Let me now ask you to follow me for a short time whilst I review some of the most salient features of our intellectual progress since the days Canada entered on its career of competition in the civilization of this continent. So far there have been three well defined eras of development in the country now known as the Dominion of Canada. First, there was the era of French Canadian occupation which in many respects had its heroic and picturesque features. Then, after the cession of Canada to England, came that era of political and constitutional struggle for a larger measure of public liberty which ended in the establishment of responsible government about half a century ago. Then we come to that era which dates from the confederation of the provincesan era of which the first quarter of a century only has passed, of which the signs are still full of promise, despite the prediction of gloomy thinkers, if Canadians remain true to themselves and face the future with the same courage and confidence that have distinguished the past.
As I have just said, the days of the French regime were in a sense days of heroic endeavour, since we see in the vista of the past a small colony whose total population at no period exceeded eighty thousand souls, chiefly living on the banks of the St. Lawrence, between Quebec and Montreal, and contending against great odds for the supremacy on the continent of America.
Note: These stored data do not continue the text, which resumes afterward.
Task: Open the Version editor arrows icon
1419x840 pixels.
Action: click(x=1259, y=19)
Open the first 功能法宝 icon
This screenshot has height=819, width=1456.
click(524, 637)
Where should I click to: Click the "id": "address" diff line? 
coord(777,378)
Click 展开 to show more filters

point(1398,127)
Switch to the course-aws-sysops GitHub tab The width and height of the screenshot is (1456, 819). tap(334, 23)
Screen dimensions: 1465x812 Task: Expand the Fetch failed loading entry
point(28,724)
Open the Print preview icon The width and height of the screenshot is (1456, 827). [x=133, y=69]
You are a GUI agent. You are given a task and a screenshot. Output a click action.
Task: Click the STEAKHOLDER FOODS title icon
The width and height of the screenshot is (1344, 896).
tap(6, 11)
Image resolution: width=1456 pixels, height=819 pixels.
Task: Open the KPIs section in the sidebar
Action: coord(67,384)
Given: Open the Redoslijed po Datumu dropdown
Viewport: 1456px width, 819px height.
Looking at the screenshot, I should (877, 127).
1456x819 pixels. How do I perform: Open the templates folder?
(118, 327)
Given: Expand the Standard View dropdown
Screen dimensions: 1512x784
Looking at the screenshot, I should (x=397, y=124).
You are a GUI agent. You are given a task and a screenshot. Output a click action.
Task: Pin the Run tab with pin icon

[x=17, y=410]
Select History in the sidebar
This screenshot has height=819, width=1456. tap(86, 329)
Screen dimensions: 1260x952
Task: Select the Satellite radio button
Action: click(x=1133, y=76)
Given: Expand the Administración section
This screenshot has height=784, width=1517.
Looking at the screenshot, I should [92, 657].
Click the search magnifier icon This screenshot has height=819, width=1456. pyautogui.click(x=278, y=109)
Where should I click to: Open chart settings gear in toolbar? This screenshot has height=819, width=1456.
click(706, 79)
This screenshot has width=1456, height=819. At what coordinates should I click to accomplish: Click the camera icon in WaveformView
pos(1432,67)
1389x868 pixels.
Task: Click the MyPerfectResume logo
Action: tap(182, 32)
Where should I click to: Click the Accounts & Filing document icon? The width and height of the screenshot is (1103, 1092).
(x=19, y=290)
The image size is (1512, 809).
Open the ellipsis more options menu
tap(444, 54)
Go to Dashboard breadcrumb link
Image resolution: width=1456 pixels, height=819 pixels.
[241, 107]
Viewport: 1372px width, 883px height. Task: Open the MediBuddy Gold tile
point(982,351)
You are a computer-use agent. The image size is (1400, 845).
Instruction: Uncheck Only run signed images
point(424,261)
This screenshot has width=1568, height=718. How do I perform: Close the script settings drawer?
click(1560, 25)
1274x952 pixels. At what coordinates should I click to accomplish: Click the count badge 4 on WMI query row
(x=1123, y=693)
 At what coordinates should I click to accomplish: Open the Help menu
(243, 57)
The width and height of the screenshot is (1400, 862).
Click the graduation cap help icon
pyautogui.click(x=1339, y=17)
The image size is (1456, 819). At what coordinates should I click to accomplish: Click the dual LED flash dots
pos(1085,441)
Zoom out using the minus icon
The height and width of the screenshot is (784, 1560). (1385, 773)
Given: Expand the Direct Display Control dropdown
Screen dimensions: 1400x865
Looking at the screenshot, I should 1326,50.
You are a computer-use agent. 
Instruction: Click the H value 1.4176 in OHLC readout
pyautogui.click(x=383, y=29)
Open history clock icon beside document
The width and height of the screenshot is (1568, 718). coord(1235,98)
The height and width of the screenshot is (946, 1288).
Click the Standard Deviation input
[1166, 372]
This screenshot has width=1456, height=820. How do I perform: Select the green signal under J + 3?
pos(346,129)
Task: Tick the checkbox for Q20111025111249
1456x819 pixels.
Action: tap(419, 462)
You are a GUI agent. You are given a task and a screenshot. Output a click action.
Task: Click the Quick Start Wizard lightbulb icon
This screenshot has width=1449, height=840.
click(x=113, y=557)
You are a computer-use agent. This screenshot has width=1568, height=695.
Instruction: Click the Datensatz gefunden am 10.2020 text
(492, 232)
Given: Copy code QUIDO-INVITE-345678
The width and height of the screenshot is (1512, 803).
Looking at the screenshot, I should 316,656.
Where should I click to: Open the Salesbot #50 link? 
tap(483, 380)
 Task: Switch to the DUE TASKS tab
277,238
The pen of Francis Parkman has given a vivid picture of those days when bold adventurers unlocked the secrets of this Canadian Dominion, pushed into the western wilderness, followed unknown rivers, and at last found a way to the waters of that southern gulf where Spain had long before, in the days of Grijalva, Cortez and Pineda, planted her flag and won treasures of gold and silver from an unhappy people who soon learned to curse the day when the white men came to the fair islands of the south and the rich country of Mexico. In these days the world, with universal acclaim has paid its tribute of admiration to the memory of a great Discoverer who had the courage of his convictions and led the way to the unknown lands beyond the Azores and the Canaries. This present generation has forgiven him much in view of his heroism in facing the dangers of unknown seas and piercing their mysteries. His purpose was so great, and his success so conspicuous, that both have obscured his human weakness. In some respects he was wiser than the age in which he lived; in others he was the product of the greed and the superstition of that age; but we who owe him so much forget the frailty of the man in the sagacity of the Discoverer. As Canadians, however, now review the character of the great Genoese, and of his compeers and successors in the opening up of this continent, they must, with pride, come to the conclusion that none of these men can compare in nobility of purpose, in sincere devotion to God, King and Country, with Champlain, the sailor of Brouage, who became the founder of Quebec and the father of New France.